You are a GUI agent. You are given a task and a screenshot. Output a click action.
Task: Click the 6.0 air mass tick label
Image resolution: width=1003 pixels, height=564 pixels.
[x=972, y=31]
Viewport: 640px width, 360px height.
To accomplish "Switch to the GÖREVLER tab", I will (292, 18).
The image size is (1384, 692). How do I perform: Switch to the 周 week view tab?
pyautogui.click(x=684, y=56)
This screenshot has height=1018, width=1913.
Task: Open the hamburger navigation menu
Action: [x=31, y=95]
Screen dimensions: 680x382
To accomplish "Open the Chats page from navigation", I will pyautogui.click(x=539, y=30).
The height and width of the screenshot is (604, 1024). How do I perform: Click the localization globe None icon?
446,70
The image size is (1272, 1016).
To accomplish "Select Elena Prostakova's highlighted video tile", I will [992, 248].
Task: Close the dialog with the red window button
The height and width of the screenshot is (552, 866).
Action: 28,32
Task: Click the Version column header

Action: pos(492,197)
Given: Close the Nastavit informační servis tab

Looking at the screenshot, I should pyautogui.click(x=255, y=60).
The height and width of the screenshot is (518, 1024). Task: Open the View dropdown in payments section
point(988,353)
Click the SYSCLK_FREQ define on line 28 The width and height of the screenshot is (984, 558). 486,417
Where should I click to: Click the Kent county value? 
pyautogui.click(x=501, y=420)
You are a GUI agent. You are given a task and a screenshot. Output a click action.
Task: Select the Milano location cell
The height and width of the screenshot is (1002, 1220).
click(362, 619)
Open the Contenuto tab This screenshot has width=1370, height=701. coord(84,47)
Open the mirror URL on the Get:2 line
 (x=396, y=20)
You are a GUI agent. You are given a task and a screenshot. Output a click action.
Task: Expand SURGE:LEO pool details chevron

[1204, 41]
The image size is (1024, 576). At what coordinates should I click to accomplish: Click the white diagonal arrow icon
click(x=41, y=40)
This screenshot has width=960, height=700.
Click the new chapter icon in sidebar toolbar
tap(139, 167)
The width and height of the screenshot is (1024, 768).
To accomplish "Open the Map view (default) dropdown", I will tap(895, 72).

----------

▶ **Work request**
Copy out the data exactly, keeping each line whole.

▶ **Output**
You are a GUI agent. You are given a task and a screenshot. Output a click action.
Task: Click the 6.0 air mass tick label
Image resolution: width=1003 pixels, height=564 pixels.
[x=972, y=31]
Viewport: 640px width, 360px height.
To accomplish "Switch to the GÖREVLER tab", I will (292, 18).
The image size is (1384, 692). How do I perform: Switch to the 周 week view tab?
pyautogui.click(x=684, y=56)
This screenshot has height=1018, width=1913.
Task: Open the hamburger navigation menu
Action: [x=31, y=95]
Screen dimensions: 680x382
To accomplish "Open the Chats page from navigation", I will pyautogui.click(x=539, y=30).
The height and width of the screenshot is (604, 1024). How do I perform: Click the localization globe None icon?
446,70
The image size is (1272, 1016).
To accomplish "Select Elena Prostakova's highlighted video tile", I will [992, 248].
Task: Close the dialog with the red window button
The height and width of the screenshot is (552, 866).
Action: 28,32
Task: Click the Version column header

Action: pos(492,197)
Given: Close the Nastavit informační servis tab

Looking at the screenshot, I should pyautogui.click(x=255, y=60).
The height and width of the screenshot is (518, 1024). Task: Open the View dropdown in payments section
point(988,353)
Click the SYSCLK_FREQ define on line 28 The width and height of the screenshot is (984, 558). 486,417
Where should I click to: Click the Kent county value? 
pyautogui.click(x=501, y=420)
You are a GUI agent. You are given a task and a screenshot. Output a click action.
Task: Select the Milano location cell
The height and width of the screenshot is (1002, 1220).
click(362, 619)
Open the Contenuto tab This screenshot has width=1370, height=701. coord(84,47)
Open the mirror URL on the Get:2 line
 (x=396, y=20)
You are a GUI agent. You are given a task and a screenshot. Output a click action.
Task: Expand SURGE:LEO pool details chevron

[1204, 41]
The image size is (1024, 576). At what coordinates should I click to accomplish: Click the white diagonal arrow icon
click(x=41, y=40)
This screenshot has width=960, height=700.
Click the new chapter icon in sidebar toolbar
tap(139, 167)
The width and height of the screenshot is (1024, 768).
To accomplish "Open the Map view (default) dropdown", I will tap(895, 72).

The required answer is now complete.